> Job: Copy out the lines from the one containing "1220x860 pixels. At" up to and including the one containing "click(821, 404)", requests included, and shift every coordinate in the answers up by 23.
* * * * * * * * *
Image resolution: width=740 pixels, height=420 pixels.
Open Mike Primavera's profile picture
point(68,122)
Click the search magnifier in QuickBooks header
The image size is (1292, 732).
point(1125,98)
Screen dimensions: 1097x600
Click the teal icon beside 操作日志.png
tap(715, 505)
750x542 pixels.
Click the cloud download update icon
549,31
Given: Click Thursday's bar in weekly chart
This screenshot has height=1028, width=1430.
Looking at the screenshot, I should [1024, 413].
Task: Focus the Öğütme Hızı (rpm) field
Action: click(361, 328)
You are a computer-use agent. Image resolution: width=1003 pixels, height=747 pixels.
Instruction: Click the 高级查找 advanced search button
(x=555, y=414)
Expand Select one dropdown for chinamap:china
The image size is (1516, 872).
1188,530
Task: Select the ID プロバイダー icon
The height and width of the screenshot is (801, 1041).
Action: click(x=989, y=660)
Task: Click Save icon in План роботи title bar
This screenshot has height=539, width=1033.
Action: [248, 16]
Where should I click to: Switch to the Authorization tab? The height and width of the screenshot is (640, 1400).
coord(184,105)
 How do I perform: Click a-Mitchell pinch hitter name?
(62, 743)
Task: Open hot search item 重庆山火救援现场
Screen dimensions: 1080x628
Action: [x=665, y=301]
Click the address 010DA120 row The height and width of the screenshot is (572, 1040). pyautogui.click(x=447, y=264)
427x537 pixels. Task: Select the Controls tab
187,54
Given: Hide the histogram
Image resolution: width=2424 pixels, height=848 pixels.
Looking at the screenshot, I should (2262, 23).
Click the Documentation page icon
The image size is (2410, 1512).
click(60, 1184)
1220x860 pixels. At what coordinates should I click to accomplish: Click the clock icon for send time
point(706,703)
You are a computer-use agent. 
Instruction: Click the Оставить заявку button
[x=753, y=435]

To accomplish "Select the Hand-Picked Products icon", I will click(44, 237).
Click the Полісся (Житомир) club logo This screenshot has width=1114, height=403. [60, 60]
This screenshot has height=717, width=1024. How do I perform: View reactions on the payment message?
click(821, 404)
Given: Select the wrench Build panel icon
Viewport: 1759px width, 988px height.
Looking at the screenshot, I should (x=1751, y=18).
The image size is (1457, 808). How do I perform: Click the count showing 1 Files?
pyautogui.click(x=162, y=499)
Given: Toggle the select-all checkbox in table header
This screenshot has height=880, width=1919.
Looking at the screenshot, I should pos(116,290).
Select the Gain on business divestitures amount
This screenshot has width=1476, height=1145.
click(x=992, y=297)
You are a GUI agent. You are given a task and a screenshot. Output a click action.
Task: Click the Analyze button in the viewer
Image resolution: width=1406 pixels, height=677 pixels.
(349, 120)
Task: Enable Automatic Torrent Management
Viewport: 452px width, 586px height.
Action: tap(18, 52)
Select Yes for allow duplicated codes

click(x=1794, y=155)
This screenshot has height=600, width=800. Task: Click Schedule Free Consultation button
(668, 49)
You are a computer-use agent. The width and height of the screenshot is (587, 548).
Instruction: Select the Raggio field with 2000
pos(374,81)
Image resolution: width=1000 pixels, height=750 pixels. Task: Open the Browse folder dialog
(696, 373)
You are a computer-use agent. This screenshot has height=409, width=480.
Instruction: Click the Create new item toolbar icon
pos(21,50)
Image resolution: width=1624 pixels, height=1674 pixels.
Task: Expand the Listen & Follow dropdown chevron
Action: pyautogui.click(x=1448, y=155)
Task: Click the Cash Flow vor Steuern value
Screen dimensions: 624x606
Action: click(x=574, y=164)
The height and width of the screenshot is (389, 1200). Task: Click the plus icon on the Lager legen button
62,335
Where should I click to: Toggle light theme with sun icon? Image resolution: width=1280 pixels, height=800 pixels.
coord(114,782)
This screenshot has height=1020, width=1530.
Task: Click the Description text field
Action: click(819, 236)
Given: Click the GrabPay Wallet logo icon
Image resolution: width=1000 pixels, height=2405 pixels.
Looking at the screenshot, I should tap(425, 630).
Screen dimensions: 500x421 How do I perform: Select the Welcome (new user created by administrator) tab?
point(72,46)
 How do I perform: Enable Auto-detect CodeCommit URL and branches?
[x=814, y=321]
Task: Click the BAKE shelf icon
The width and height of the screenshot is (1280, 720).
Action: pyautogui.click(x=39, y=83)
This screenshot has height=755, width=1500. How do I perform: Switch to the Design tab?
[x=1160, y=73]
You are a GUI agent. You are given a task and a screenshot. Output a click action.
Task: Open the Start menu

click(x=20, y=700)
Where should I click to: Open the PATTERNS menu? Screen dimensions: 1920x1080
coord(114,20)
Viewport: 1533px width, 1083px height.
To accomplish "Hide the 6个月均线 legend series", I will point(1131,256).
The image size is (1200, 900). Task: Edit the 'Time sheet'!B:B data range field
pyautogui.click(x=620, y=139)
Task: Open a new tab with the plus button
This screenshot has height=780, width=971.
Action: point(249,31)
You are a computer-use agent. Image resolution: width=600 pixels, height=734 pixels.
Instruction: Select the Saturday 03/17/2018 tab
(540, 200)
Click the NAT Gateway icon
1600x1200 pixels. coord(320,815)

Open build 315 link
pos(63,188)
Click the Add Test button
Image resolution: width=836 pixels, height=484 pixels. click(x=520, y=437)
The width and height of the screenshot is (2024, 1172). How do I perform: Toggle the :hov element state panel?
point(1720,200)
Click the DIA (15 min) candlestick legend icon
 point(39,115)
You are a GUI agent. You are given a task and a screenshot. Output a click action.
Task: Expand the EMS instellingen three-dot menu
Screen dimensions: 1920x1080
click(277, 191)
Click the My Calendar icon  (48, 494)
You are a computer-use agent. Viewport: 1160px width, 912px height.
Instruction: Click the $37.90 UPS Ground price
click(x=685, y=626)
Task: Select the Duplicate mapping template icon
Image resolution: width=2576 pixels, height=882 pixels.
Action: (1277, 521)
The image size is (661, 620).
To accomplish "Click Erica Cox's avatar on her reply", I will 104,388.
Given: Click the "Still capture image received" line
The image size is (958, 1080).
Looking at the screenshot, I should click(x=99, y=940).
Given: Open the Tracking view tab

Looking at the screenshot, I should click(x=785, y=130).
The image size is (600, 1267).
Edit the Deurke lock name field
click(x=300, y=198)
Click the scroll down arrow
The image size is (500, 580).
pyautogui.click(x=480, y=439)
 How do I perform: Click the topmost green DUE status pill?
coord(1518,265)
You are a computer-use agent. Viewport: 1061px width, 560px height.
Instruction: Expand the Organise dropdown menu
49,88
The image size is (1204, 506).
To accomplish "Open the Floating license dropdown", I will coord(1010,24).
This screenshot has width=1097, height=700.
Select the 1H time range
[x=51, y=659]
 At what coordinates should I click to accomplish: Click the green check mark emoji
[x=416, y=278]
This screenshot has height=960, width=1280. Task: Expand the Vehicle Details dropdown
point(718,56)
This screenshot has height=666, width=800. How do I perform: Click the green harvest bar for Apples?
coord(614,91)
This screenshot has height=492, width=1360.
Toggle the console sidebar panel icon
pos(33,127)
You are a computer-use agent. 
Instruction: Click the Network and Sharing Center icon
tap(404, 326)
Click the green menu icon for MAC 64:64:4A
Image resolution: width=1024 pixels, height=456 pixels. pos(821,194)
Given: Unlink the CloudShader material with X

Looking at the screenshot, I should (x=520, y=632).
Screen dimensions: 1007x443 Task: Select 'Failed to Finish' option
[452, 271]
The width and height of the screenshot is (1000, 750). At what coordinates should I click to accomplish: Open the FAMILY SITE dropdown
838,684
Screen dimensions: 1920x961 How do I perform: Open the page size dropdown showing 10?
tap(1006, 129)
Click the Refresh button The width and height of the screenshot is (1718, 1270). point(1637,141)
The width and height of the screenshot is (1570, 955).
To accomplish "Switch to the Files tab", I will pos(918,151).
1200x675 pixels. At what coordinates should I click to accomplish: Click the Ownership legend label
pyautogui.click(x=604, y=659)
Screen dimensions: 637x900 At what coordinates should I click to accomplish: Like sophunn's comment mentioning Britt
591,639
* * * * * * * * *
> Finished exercise:
1220x860 pixels. At what coordinates should I click to accomplish: Click the clock icon for send time
point(729,726)
You are a computer-use agent. 
Instruction: Click the Оставить заявку button
[x=776, y=458]

To accomplish "Select the Hand-Picked Products icon", I will click(67, 260).
Click the Полісся (Житомир) club logo This screenshot has width=1114, height=403. [83, 83]
This screenshot has height=717, width=1024. How do I perform: View reactions on the payment message?
click(844, 427)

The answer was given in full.